This quick weeknight Chipotle Turkey Panini has chipotle aioli, crunchy red onions, sliced turkey, melty cheese, and avocado.
The last hot sandwich in our April Hot Sandwich series is brought to you by the California drought.
A few years ago, my favorite sandwich in all the world was this amazing cheesy, melty, messy chipotle panino sold at a tiny artisan deli located near my boarding barn on the Kern river. The deli catered to trail riders, the people who worked in the surrounding orange groves, and mostly, whitewater rafters who began and ended their rafting trips at the little building.
I don’t buy a lot of deli sandwiches. For one, they’re expensive, and for another, they are usually way too heavy for me fathom eating at lunch. This sandwich was both of those things, but so good, I didn’t care. And then the drought came, the river and rafting customers dried up, and the deli went out of business, taking my favorite sandwich along with it.
Today we’re recreating my favorite Chipotle Turkey Panini!
This is a perfect sandwich. It’s simple to make, easy to assemble, and one of the tastiest things you’ll ever put into your mouth. You just take a baguette, slice it down the middle, and add some homemade chipotle aioli. Then you top it off with the some sliced turkey, some avocado, red onions, and melty, delicious provolone cheese.
Press the whole thing using a panini press or my no-press-needed method, and then step back and marvel at the little piece of joy you just brought into the world.
These quick weeknight Chipotle Turkey Panini have chipotle aioli, crunchy red onions, sliced turkey, melty cheese, and avocado.
- 1/4 cup (56g)mayonnaise
- 1 clove garlic pressed
- 2 teaspoons lemon juice
- 1/8 teaspoon chipolte powder*
- 1/8 teaspoon salt
- 1/8 teaspoon pepper
- 1 baguette
- 8 ounces turkey or chicken deli meat
- 1/2 red onion thinly sliced
- 4 slices provolone cheese
- 1 avocado sliced
Combine mayonnaise, garlic, lemon juice, chipotle powder, salt, and pepper and mix well.
Spread aioli over bread and top with turkey, onion, cheese and avocado.
Spread a thin layer of butter over both sides of the sandwich and cook over medium-high heat using a panini press, or using this method.
Sandwiches are done once cheese is melted and the bread is crispy.
*1/8 teaspoon of chipotle powder gives the aioli a fairly mild heat.
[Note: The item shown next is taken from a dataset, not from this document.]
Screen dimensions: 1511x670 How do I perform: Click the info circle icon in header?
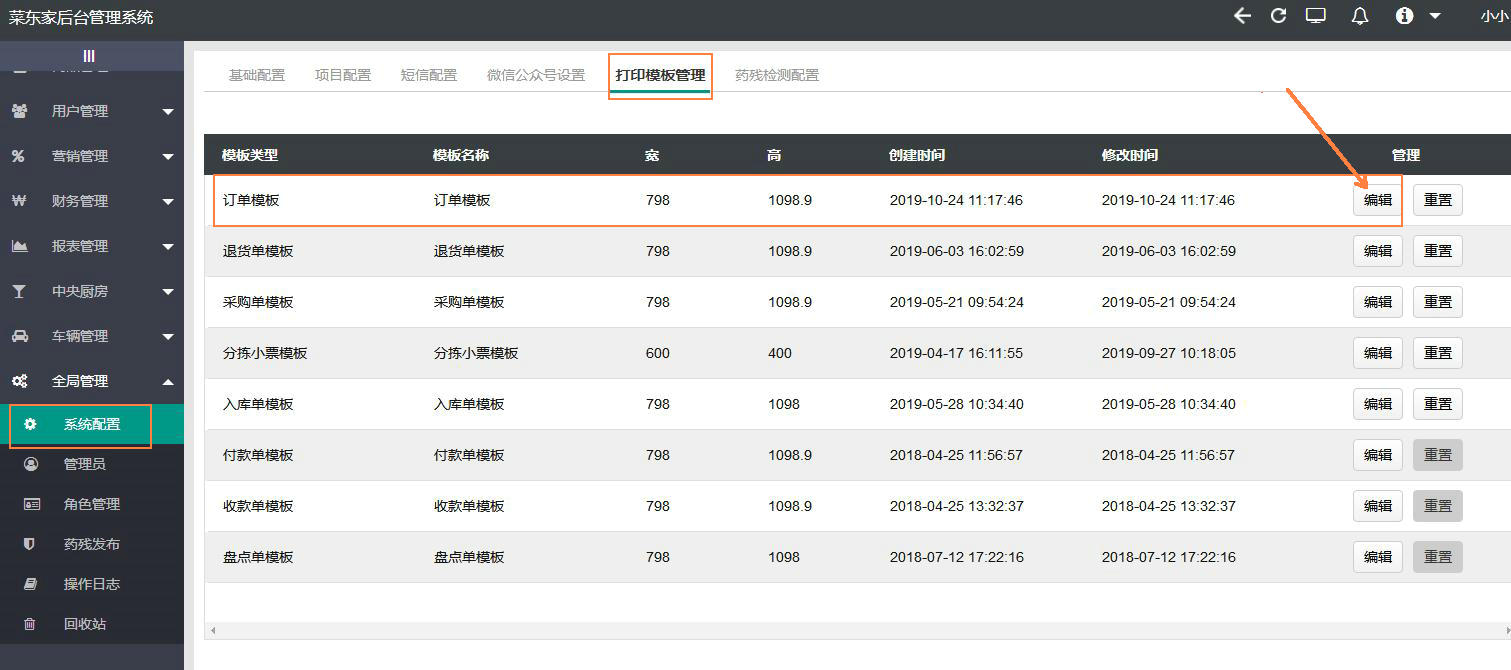(1405, 16)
For a spicier sandwich, you can kick the chipotle powder up to 1/4 teaspoon or more, but beware, this stuff is SPICY.
Make-ahead Instructions: Aioli can be made up to two days in advance and stored in an air-tight container. The onions can be cut a couple of days ahead of time, but the avocado must be cut just before cooking to avoid browning.
Recipe For Two Instructions: Half of 1/4 cup of mayo is 2 tablespoons. To store the leftover half of the avocado, leave the pit in and wrap tightly in plastic wrap before storing in a plastic bag. This will slow browning, but the avocado should still be used within 24-48 hours.